Pictures stay out; please output the remaining data exactly.
── Source data
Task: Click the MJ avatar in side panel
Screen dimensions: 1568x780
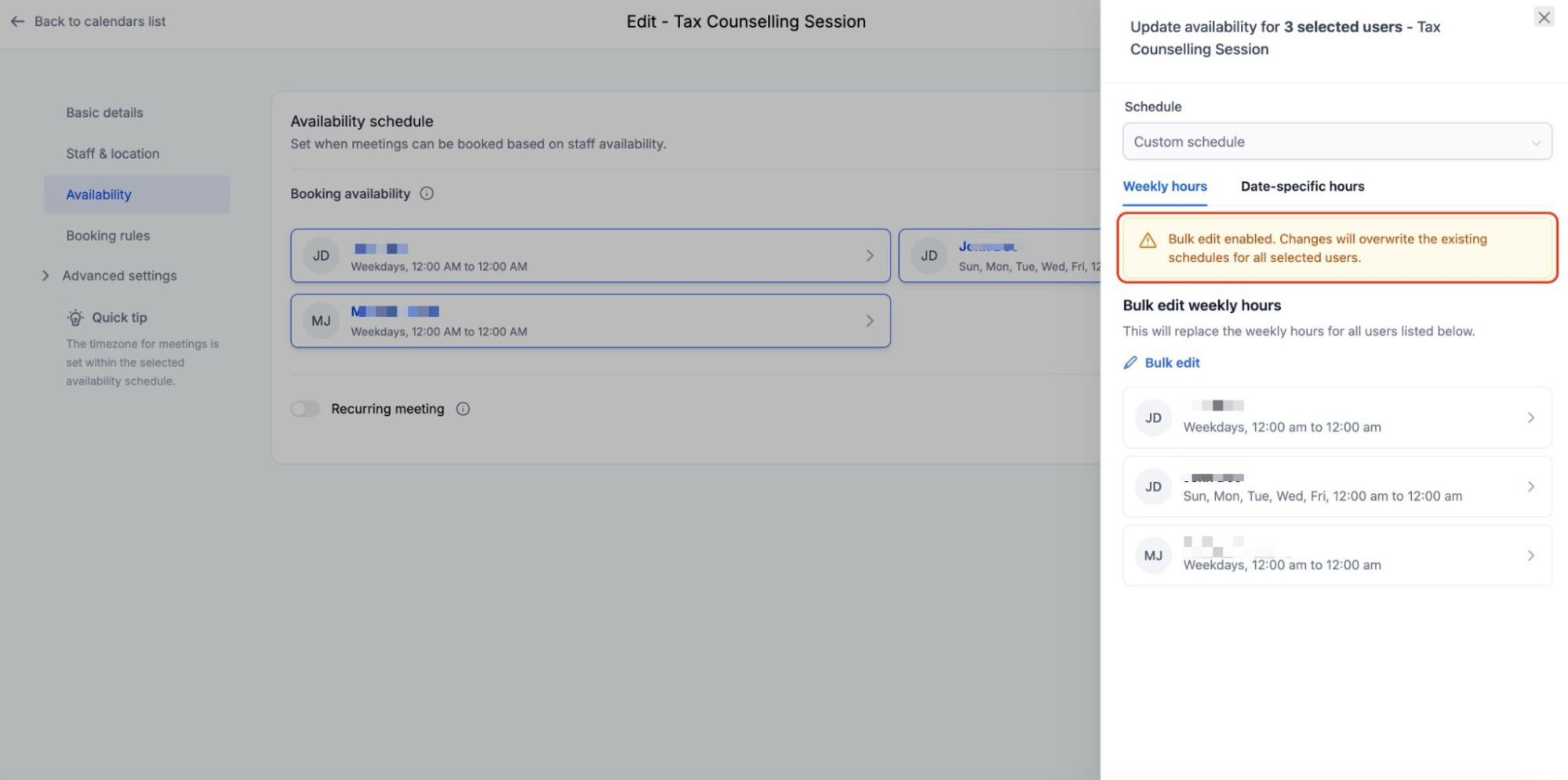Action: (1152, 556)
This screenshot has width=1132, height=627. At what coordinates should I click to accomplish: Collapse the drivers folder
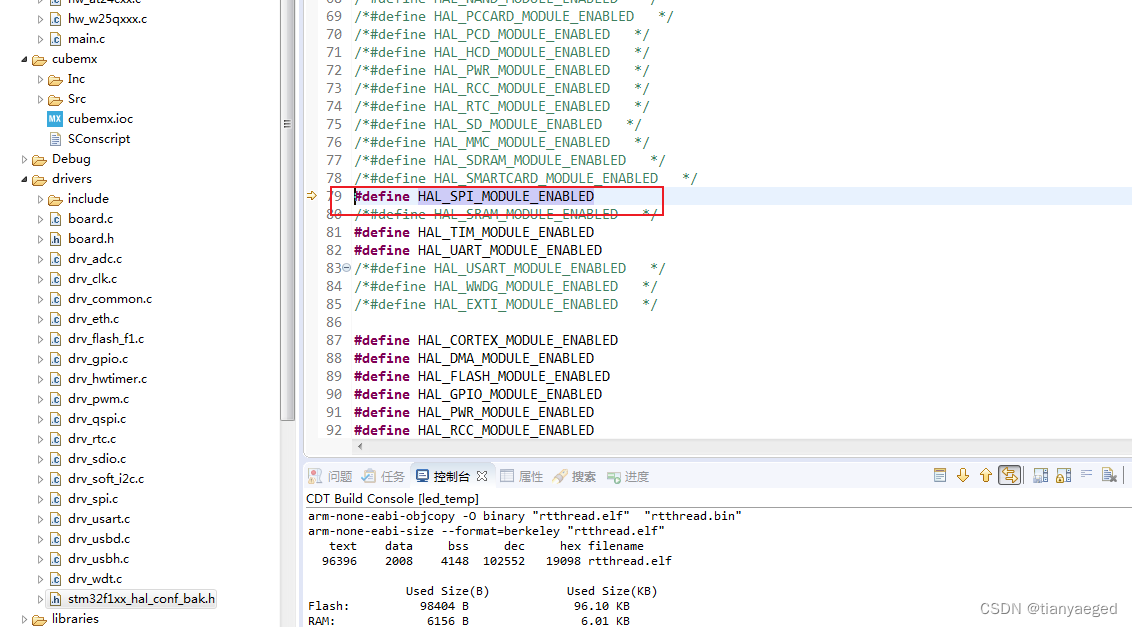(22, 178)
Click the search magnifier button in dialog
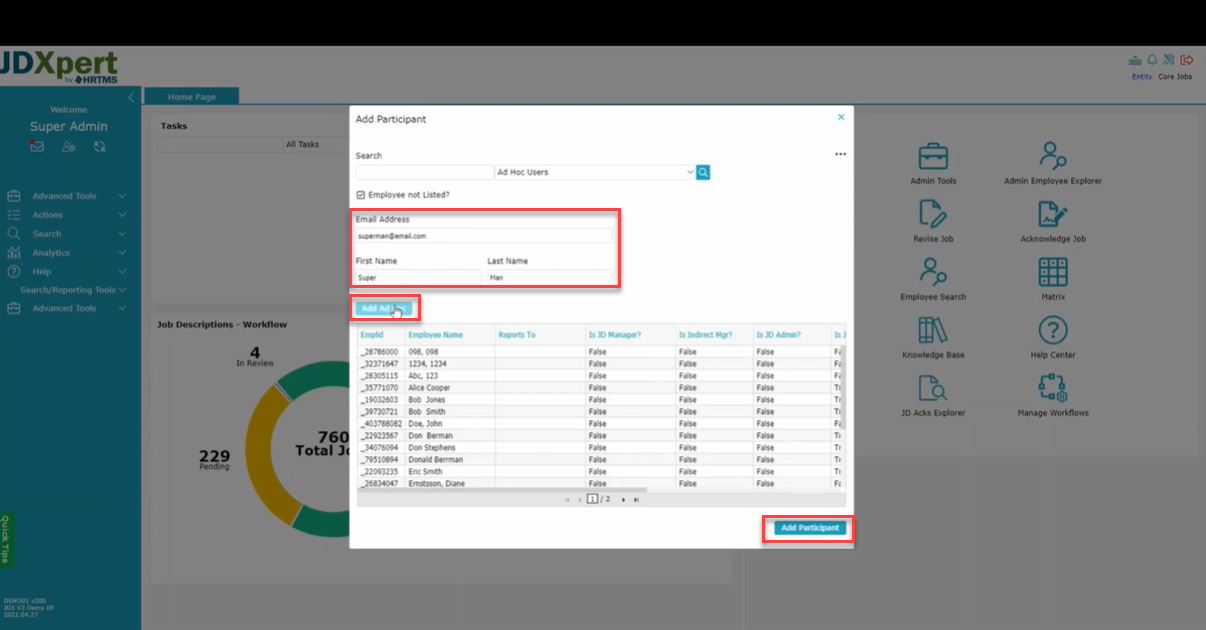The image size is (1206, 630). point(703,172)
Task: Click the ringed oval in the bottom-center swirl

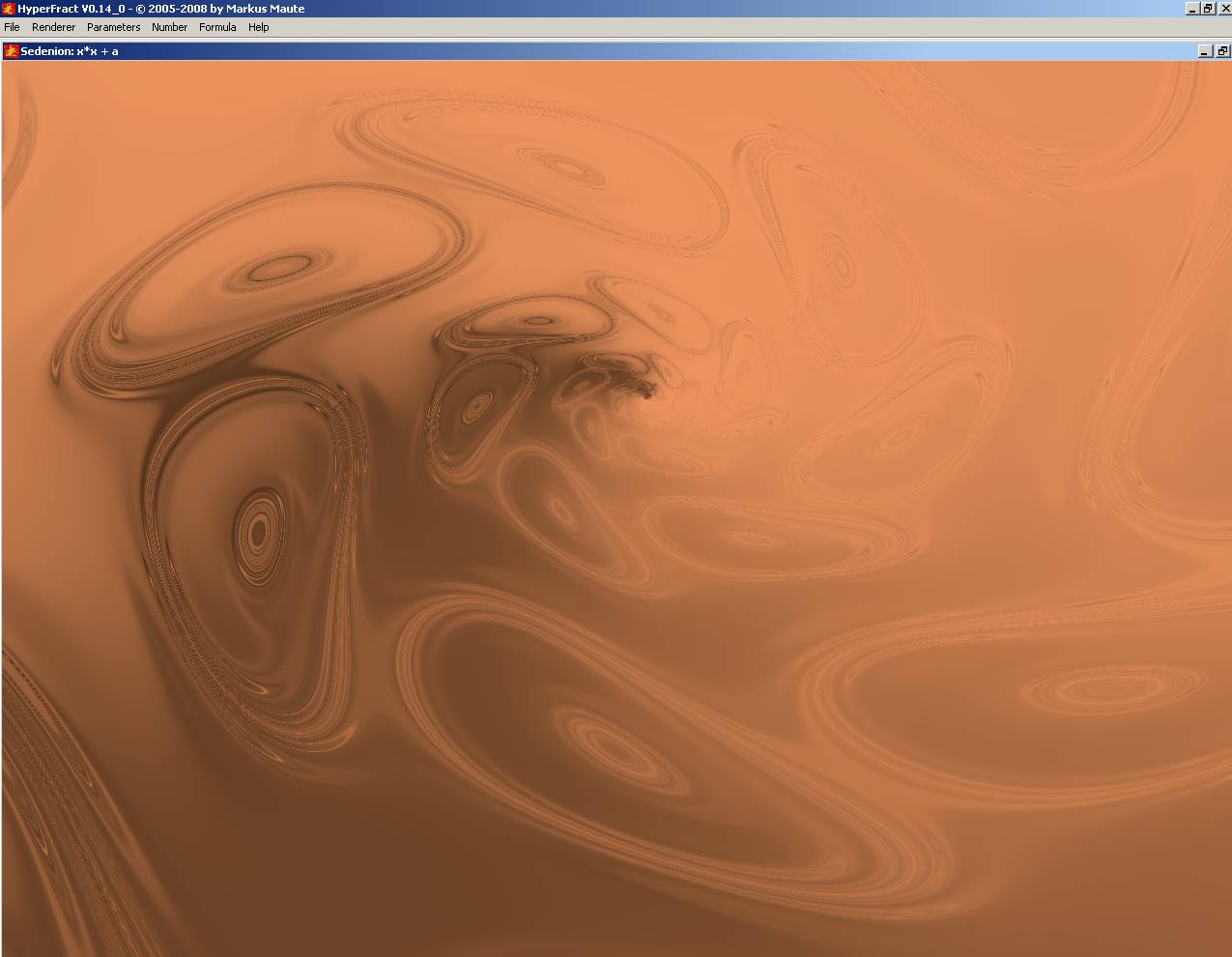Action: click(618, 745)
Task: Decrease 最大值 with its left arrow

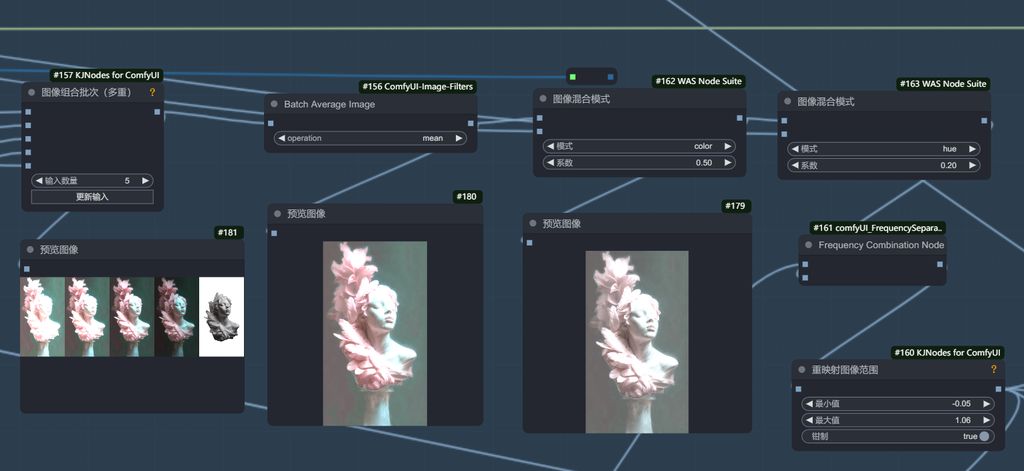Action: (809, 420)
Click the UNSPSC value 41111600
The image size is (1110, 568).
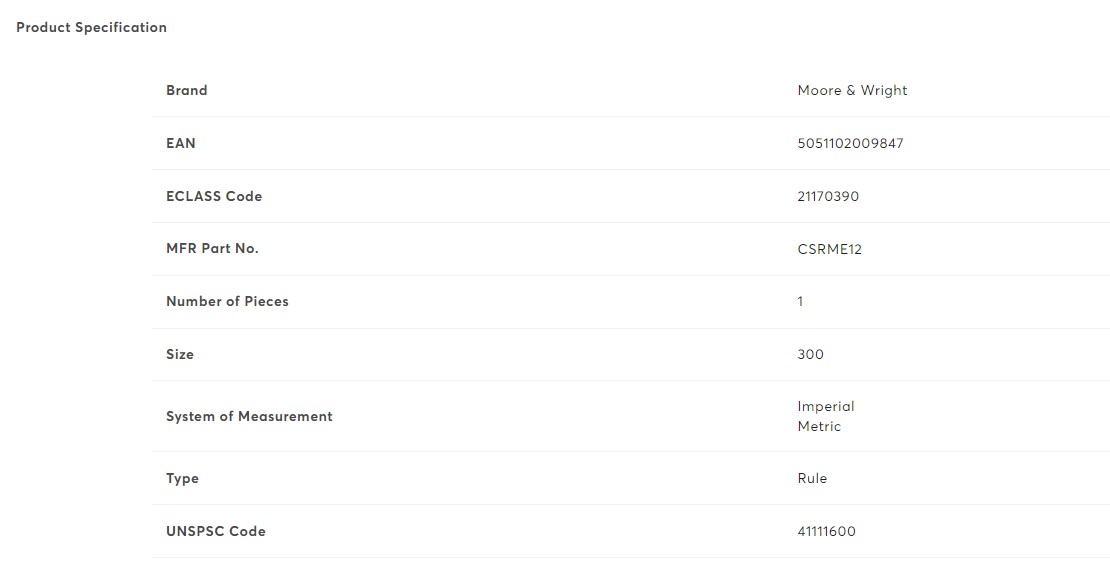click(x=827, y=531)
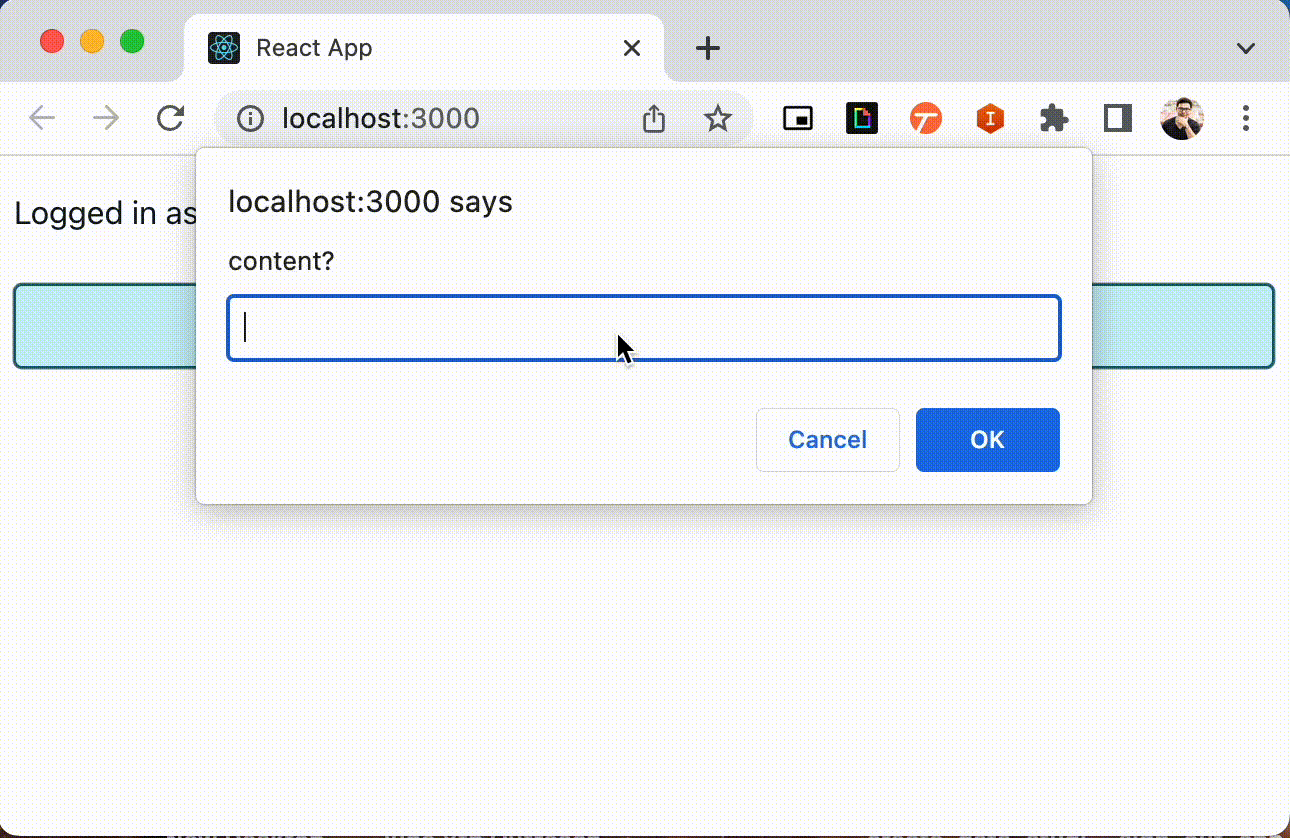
────
### Task result
Task: Click the MJ avatar in side panel
Screen dimensions: 1568x780
Action: (1152, 556)
This screenshot has width=1132, height=627. At what coordinates should I click to accomplish: Collapse the drivers folder
(22, 178)
Click the search magnifier button in dialog
The image size is (1206, 630). point(703,172)
Task: Click the ringed oval in the bottom-center swirl

Action: click(618, 745)
Task: Decrease 最大值 with its left arrow

Action: (809, 420)
Click the UNSPSC value 41111600
The image size is (1110, 568).
click(x=827, y=531)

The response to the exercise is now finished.